··· Recorded information

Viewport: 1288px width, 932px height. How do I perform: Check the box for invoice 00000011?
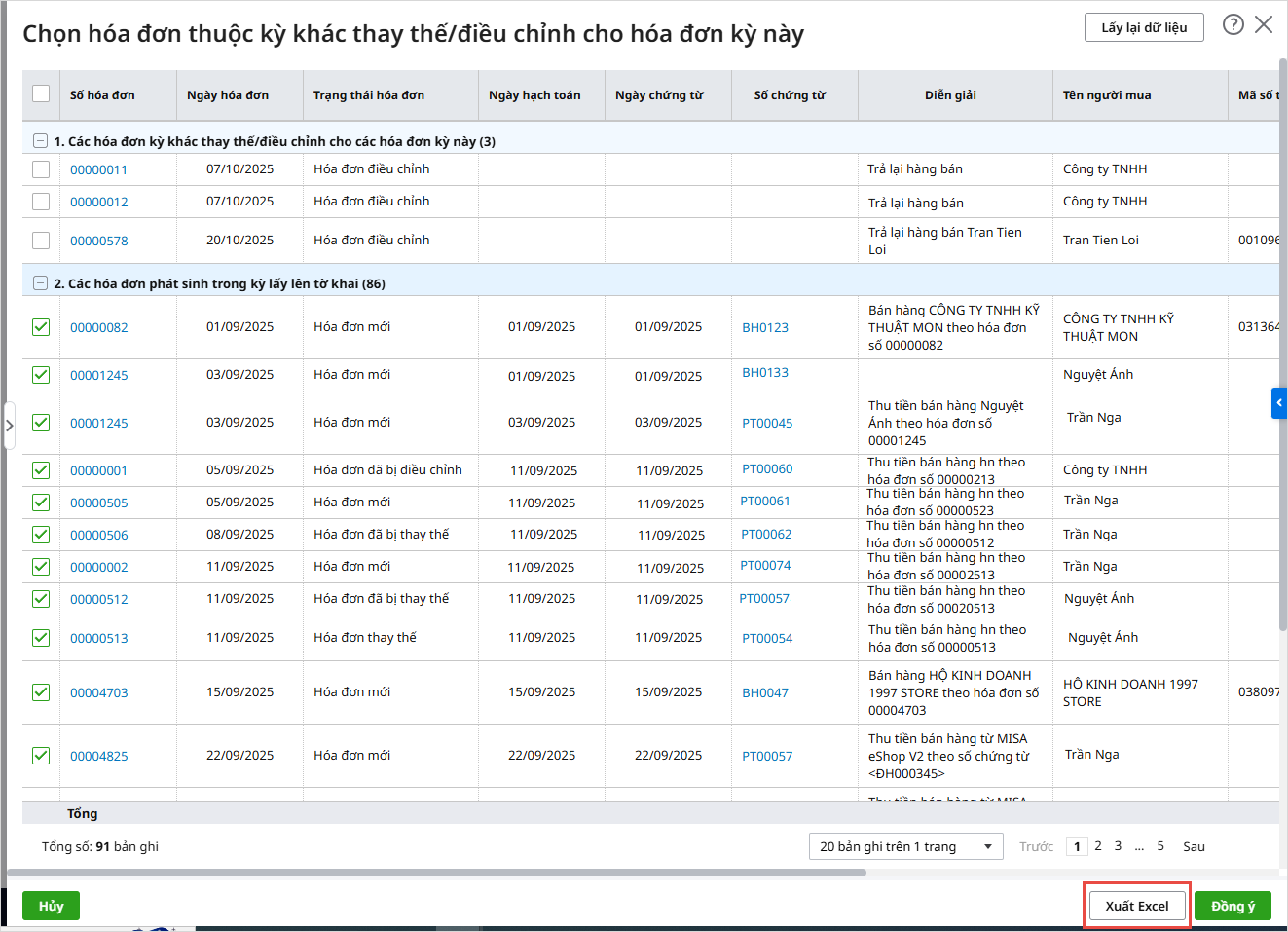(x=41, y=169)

······
··· Recorded information

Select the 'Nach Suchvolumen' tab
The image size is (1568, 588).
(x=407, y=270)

······

Repeat the material from the line with "Viewport: 1288px width, 932px" to the line with "(x=41, y=169)", both included, keeping each line identical. Leave the pictures out.

Solution below:
Viewport: 1288px width, 932px height. How do I perform: Check the box for invoice 00000011?
(x=41, y=169)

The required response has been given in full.